Abstract

The aim of this study was to evaluate whether there was any correlation between Helicobacter pylori-associated diseases and (1) H. pylori virulence genes or (2) IL-1B, IL-1RN, IFN-G, TNF-A, IL-10 genetic polymorphisms. Patients with non-cardia gastric cancer (NCGC, n = 129) or benign gastroduodenal diseases ( n = 792) were studied. IL-1RN intron 2 VNTR polymorphism (PCR), IL-1B −31 C/T (RFLP), the SNPs of IFN-G (+874 A/T), TNF-A (−1031 C/T, −857 C/T, −376 A/G, −308 A/G, −238 A/G), IL-10 (−1082 A/G, −819 C/T, −592 A/C) (Taqman chemistry) were studied. cagA, s1 and m1 vacA, were PCR amplified.

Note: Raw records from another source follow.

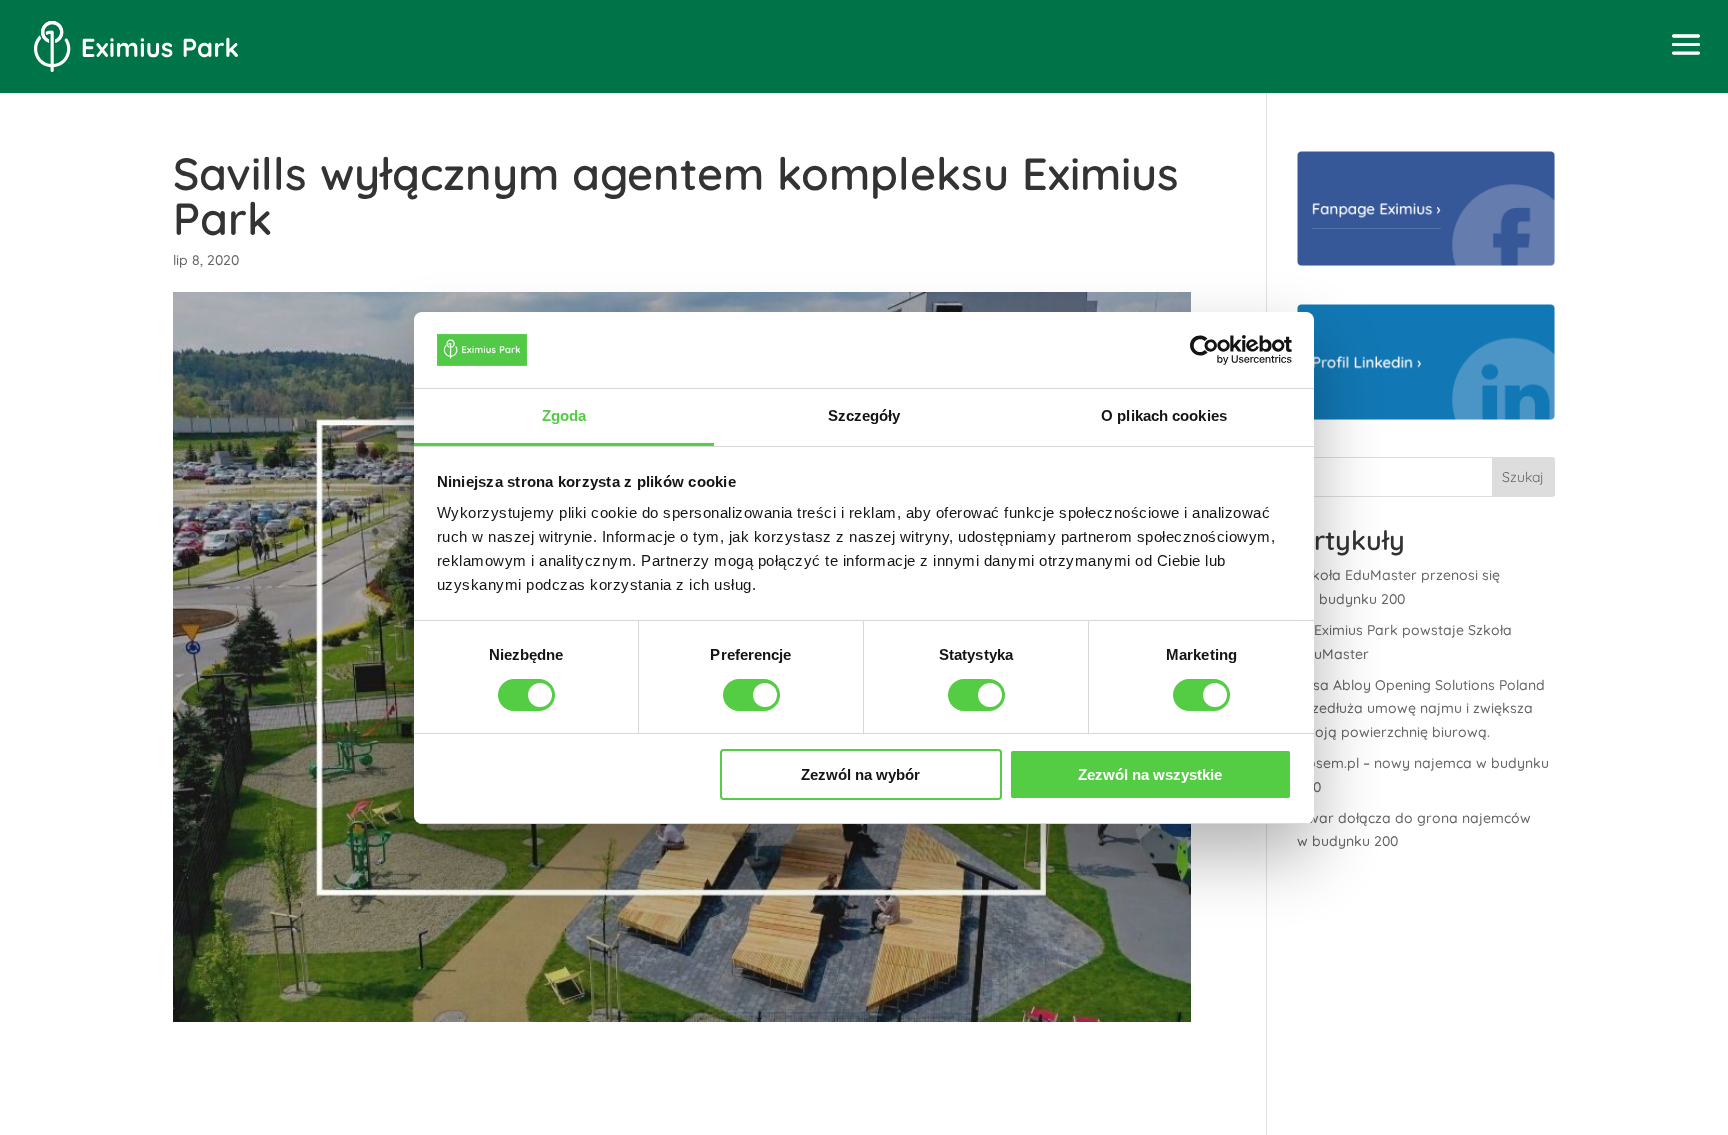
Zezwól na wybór (860, 774)
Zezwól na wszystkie (1150, 774)
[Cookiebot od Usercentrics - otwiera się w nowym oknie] (1204, 350)
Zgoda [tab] (564, 415)
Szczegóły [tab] (864, 415)
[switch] (751, 695)
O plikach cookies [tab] (1164, 415)
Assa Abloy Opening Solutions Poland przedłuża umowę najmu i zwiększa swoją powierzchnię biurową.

Duodenal ulcer was more frequent in TNF-A −857 TT and in IL-1RN 1,2 subjects. TNF-A −857 TT genotype was also correlated with gastric ulcer. IL-10 −819 TT genotype was associated with intestinal metaplasia and NCGC. Antral inflammation was associated with TNF-A −1031 TT, while corpus activity with IL-10 −819 CC. H. pylori infection was associated with TNF-A −308 AG genotype, while IFN-G +874 AA genotype was associated with cagA. In conclusion, among host genetic factors contributing to H. pylori disease outcome, IFN-G +874 AA genotype favors cagA positive infections, TNF-A −857 TT duodenal ulcer while IL-10 −819 TT intestinal metaplasia and NCGC.